**** Texte retenu

CONCLUSION GENERALE
La montée du chômage au Maroc fait de l'emploi un
problème économique et social crucial pour les pouvoir publics.
Le chômage est également l'un des phénomènes les
plus saillants et qui touche toutes les composantes de la société
marocaine, y compris les jeunes diplômés. En raison de ses effets
multiplicateurs sur l'emploi et sur le reste des branches économiques,
le secteur touristique et hôtelier apparaît comme un secteur
prometteur à privilégier pour atténuer l'ampleur du
chômage, insérer les jeunes diplômés et
développer les ressources humaines.
Notre point de vue, qui se fonde sur la
nécessité d'une vision intégrée de l'emploi dans
ses aspects économiques, de la qualification et des compétences,
part du postulat que l'amorce du professionnalisme et de la performance globale
de l'activité hôtelière au Maroc passe fondamentalement par
la nécessité de mener de pair la relance du secteur et le
développement de sa compétitivité structurelle en
favorisant la valorisation des ressources humaines.
En effet, si la situation de l'emploi touristique et
hôtelier dépend principalement de l'accroissement de
l'investissement dans ce secteur, elle ne saurait se produire d'une
façon durable sans que les équilibres économiques et
financiers des entreprises au niveau sectoriel ne soient en priorité
établis.
Cependant, les facteurs économiques de l'emploi dans le
secteur ne sont point suffisants pour assurer une adaptation à un niveau
satisfaisant de l'offre de travail par les entreprises et de la demande de
travail par ceux qui sont à la recherche d'un emploi.

********
**** Liste recueillie

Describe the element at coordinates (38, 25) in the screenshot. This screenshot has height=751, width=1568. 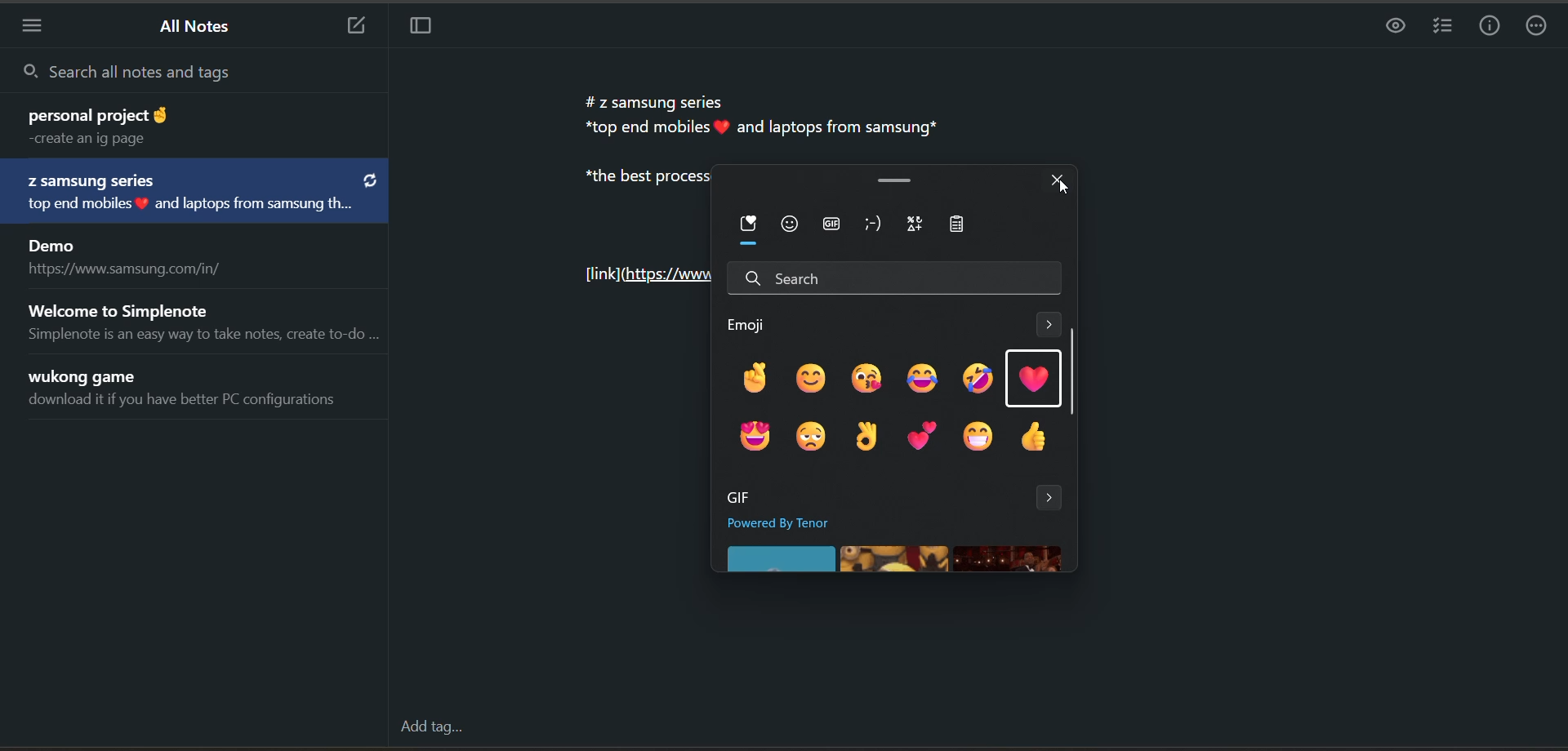
I see `menu` at that location.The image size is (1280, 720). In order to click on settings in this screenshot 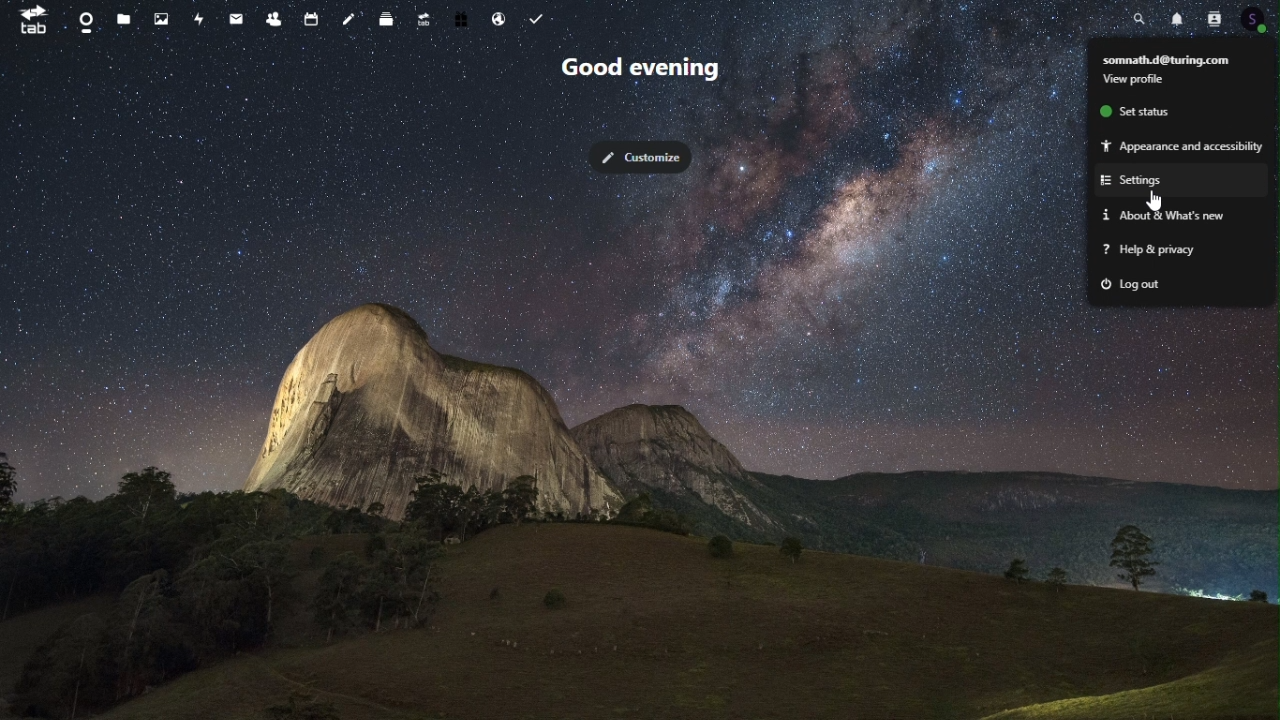, I will do `click(1149, 182)`.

********

**Consigne 1**: D'après le texte retenu, quel secteur apparaît comme prometteur pour atténuer l'ampleur du chômage au Maroc ?
**Consigne 2**: Indiquez si chacune des affirmations suivantes concorde avec le texte retenu, en répondant par oui ou par non et en citant les mots décisifs du texte. (a) Le chômage touche aussi les jeunes diplômés. (b) Les facteurs économiques de l'emploi dans le secteur suffisent à adapter l'offre et la demande de travail. (c) La situation de l'emploi touristique et hôtelier dépend principalement d'une baisse des impôts.
La liste n'intervient d'aucune façon dans ce travail.

**Réponse attendue 1**: Le secteur touristique et hôtelier.

**Réponse attendue 2**:
(a) Oui : « toutes les composantes de la société marocaine, y compris les jeunes diplômés ».
(b) Non : « les facteurs économiques de l'emploi dans le secteur ne sont point suffisants ».
(c) Non : « dépend principalement de l'accroissement de l'investissement dans ce secteur ».